Воспоминания дипломата
Шрифт:
Из Малаги я проехал в Альхесирас, прославившийся конференцией, названной этим именем, и в Херес, известный одноименным вином, которое расходится оттуда по всему свету. Погреба, вмещающие ряды гигантских бочек, тянутся на многие километры и представляют собой одно из богатств Испании. Некоторые бочки, наполненные столетними винами, носят особые названия: "Наполеон", "Виктория" и т.д. Из них посетителям обычно дают попробовать только несколько капель. Старый херес имеет совершенно особый кремнистый вкус. Он, очевидно, может нравиться лишь немногим знатокам.
В Гибралтаре, к губернатору которого я имел рекомендательное письмо от английского посла в Мадриде, я пробыл около суток, осмотрел высеченные в скале многоэтажные батареи и познакомился, насколько успел, с этой крепостью, являющейся в то же время и складочным пунктом для английской торговли с Востоком. На базарах Гибралтара можно встретить гораздо больше изделий восточных, чем европейских.
Из Гибралтара на маленьком пароходике я переехал в Танжер.
Испанцам, совершенно нетерпимым в религиозном отношении, конечно, особенно трудно справляться с задачей умиротворения Марокко. Мне пришлось слышать разговор между капитаном пароходика, поддерживающего сообщение между Гибралтаром и Танжером, и пассажиром-арабом. Капитан старался доказать арабу, что испанцы являются весьма благожелательными правителями Марокко и терпимо относятся к магометанской религии. На это араб задал лишь один вопрос: почему же во всей Испании нет ни одной мечети? Действительно, после изгнания мавров в Испании нет не только ни одной мечети, но даже синагоги или вообще храма некатолического культа. На католическом кладбище не может быть похоронен ни один иноверец. Правда, в Мадриде существуют две капеллы - лютеранская и английская при германском и английском посольствах, но первая из них, хотя и выходит на улицу, не украшена крестом, а вторая запрятана в глубине двора посольства. Как мне рассказал английский посол, она была перестроена из здания бывшей конюшни.

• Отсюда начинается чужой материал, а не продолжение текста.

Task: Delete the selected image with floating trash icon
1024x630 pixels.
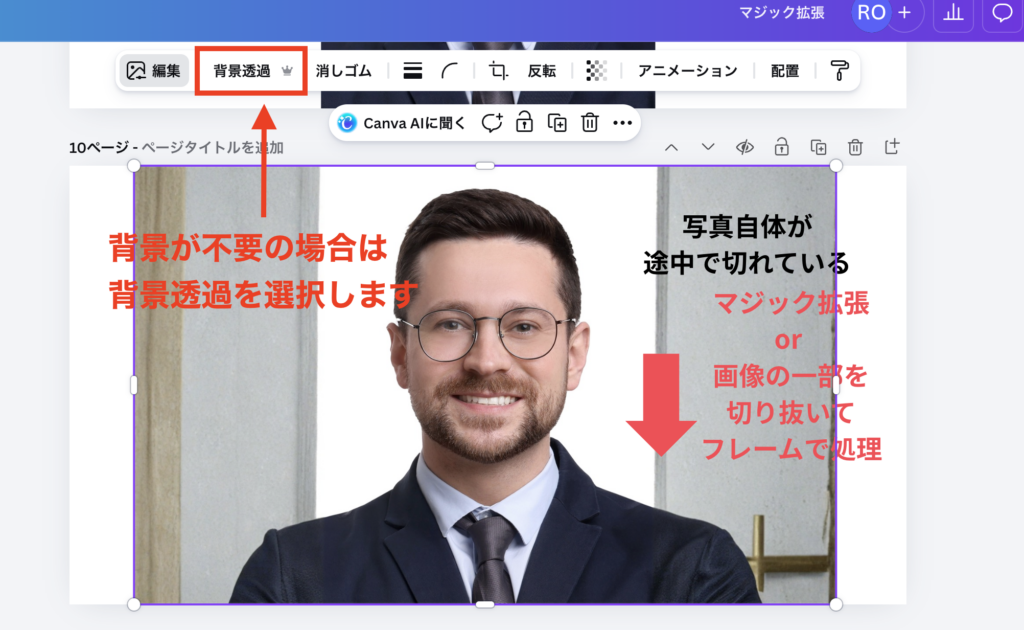Action: (x=590, y=123)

Из Танжера я проехал через Гибралтар в Кадис. Наше штатное консульство там было уже закрыто, и обязанности консула исполнял нештатный вице-консул. За последние годы после потери Испанией ее американских колоний движение судов в Кадисском порту крайне уменьшилось. Для Северной и Средней Европы имеют значение такие североиспанские порты, как Виго и Бильбао (туда шел вместе с норвежским и наш финляндский лес), а для средиземноморских стран - Барселона. Как и многие другие испанские города, Кадис представляет собой живописную декорацию в стиле былого испанского величия. Особенно живописна размываемая Атлантическим океаном крепость, построенная на морском берегу из желтого камня.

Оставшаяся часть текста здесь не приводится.